▶ _YOUR GOAL_:
Once you have read the data below, please repeat all of it exactly.

▶ _DATA SUPPLIED_:
◇ ◇ ◇ ◇ ◇ ◇ ◇

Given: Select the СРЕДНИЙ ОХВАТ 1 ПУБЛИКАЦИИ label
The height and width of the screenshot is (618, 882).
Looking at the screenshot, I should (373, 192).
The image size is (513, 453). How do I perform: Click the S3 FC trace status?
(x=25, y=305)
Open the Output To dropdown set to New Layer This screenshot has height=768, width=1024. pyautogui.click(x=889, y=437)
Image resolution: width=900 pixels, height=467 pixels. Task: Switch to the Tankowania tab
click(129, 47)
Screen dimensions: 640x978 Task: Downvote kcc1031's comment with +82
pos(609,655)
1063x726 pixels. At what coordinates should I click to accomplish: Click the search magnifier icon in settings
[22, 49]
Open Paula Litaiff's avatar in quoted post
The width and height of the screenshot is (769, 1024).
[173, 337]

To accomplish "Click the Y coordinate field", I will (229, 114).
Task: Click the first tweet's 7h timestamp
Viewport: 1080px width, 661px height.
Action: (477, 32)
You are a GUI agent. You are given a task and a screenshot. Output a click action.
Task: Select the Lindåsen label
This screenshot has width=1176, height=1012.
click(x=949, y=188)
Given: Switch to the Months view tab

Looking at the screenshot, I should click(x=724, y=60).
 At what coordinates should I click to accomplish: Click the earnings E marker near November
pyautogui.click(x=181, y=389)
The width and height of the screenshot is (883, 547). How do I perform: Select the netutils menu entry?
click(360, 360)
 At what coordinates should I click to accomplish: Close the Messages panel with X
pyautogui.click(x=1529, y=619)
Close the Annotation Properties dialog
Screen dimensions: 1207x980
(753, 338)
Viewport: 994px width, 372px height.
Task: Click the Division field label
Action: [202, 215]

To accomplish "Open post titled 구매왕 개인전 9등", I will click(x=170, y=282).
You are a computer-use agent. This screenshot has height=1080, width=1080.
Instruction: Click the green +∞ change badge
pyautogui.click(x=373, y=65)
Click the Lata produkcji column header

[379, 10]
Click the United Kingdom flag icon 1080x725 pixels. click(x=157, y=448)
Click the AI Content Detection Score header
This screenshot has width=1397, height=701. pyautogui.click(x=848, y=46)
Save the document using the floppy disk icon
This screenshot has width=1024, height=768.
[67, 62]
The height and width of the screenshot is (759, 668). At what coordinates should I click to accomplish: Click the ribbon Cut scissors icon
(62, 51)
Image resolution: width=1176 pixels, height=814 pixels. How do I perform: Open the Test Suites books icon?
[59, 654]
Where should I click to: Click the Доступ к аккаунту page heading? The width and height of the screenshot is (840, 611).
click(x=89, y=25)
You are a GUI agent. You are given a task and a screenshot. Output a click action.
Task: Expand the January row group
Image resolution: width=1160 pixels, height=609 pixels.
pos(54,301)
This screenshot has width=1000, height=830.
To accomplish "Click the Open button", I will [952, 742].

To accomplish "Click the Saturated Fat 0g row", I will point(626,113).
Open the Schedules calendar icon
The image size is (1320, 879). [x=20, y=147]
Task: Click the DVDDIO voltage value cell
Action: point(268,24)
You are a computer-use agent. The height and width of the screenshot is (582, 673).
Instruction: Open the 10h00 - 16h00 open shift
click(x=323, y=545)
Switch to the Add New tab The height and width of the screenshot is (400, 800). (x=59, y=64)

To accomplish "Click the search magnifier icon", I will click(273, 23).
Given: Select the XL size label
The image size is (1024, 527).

◇ ◇ ◇ ◇ ◇ ◇ ◇

▶ _ANSWER SECTION_:
Given: Select the СРЕДНИЙ ОХВАТ 1 ПУБЛИКАЦИИ label
The height and width of the screenshot is (618, 882).
Looking at the screenshot, I should (373, 192).
The image size is (513, 453). How do I perform: Click the S3 FC trace status?
(x=25, y=305)
Open the Output To dropdown set to New Layer This screenshot has height=768, width=1024. pyautogui.click(x=889, y=437)
Image resolution: width=900 pixels, height=467 pixels. Task: Switch to the Tankowania tab
click(129, 47)
Screen dimensions: 640x978 Task: Downvote kcc1031's comment with +82
pos(609,655)
1063x726 pixels. At what coordinates should I click to accomplish: Click the search magnifier icon in settings
[22, 49]
Open Paula Litaiff's avatar in quoted post
The width and height of the screenshot is (769, 1024).
[173, 337]

To accomplish "Click the Y coordinate field", I will (229, 114).
Task: Click the first tweet's 7h timestamp
Viewport: 1080px width, 661px height.
Action: (477, 32)
You are a GUI agent. You are given a task and a screenshot. Output a click action.
Task: Select the Lindåsen label
This screenshot has width=1176, height=1012.
click(x=949, y=188)
Given: Switch to the Months view tab

Looking at the screenshot, I should click(x=724, y=60).
 At what coordinates should I click to accomplish: Click the earnings E marker near November
pyautogui.click(x=181, y=389)
The width and height of the screenshot is (883, 547). How do I perform: Select the netutils menu entry?
click(360, 360)
 At what coordinates should I click to accomplish: Close the Messages panel with X
pyautogui.click(x=1529, y=619)
Close the Annotation Properties dialog
Screen dimensions: 1207x980
(753, 338)
Viewport: 994px width, 372px height.
Task: Click the Division field label
Action: [202, 215]

To accomplish "Open post titled 구매왕 개인전 9등", I will click(x=170, y=282).
You are a computer-use agent. This screenshot has height=1080, width=1080.
Instruction: Click the green +∞ change badge
pyautogui.click(x=373, y=65)
Click the Lata produkcji column header

[379, 10]
Click the United Kingdom flag icon 1080x725 pixels. click(x=157, y=448)
Click the AI Content Detection Score header
This screenshot has width=1397, height=701. pyautogui.click(x=848, y=46)
Save the document using the floppy disk icon
This screenshot has width=1024, height=768.
[67, 62]
The height and width of the screenshot is (759, 668). At what coordinates should I click to accomplish: Click the ribbon Cut scissors icon
(62, 51)
Image resolution: width=1176 pixels, height=814 pixels. How do I perform: Open the Test Suites books icon?
[59, 654]
Where should I click to: Click the Доступ к аккаунту page heading? The width and height of the screenshot is (840, 611).
click(x=89, y=25)
You are a GUI agent. You are given a task and a screenshot. Output a click action.
Task: Expand the January row group
Image resolution: width=1160 pixels, height=609 pixels.
pos(54,301)
This screenshot has width=1000, height=830.
To accomplish "Click the Open button", I will [952, 742].

To accomplish "Click the Saturated Fat 0g row", I will point(626,113).
Open the Schedules calendar icon
The image size is (1320, 879). [x=20, y=147]
Task: Click the DVDDIO voltage value cell
Action: point(268,24)
You are a computer-use agent. The height and width of the screenshot is (582, 673).
Instruction: Open the 10h00 - 16h00 open shift
click(x=323, y=545)
Switch to the Add New tab The height and width of the screenshot is (400, 800). (x=59, y=64)

To accomplish "Click the search magnifier icon", I will click(273, 23).
Given: Select the XL size label
The image size is (1024, 527).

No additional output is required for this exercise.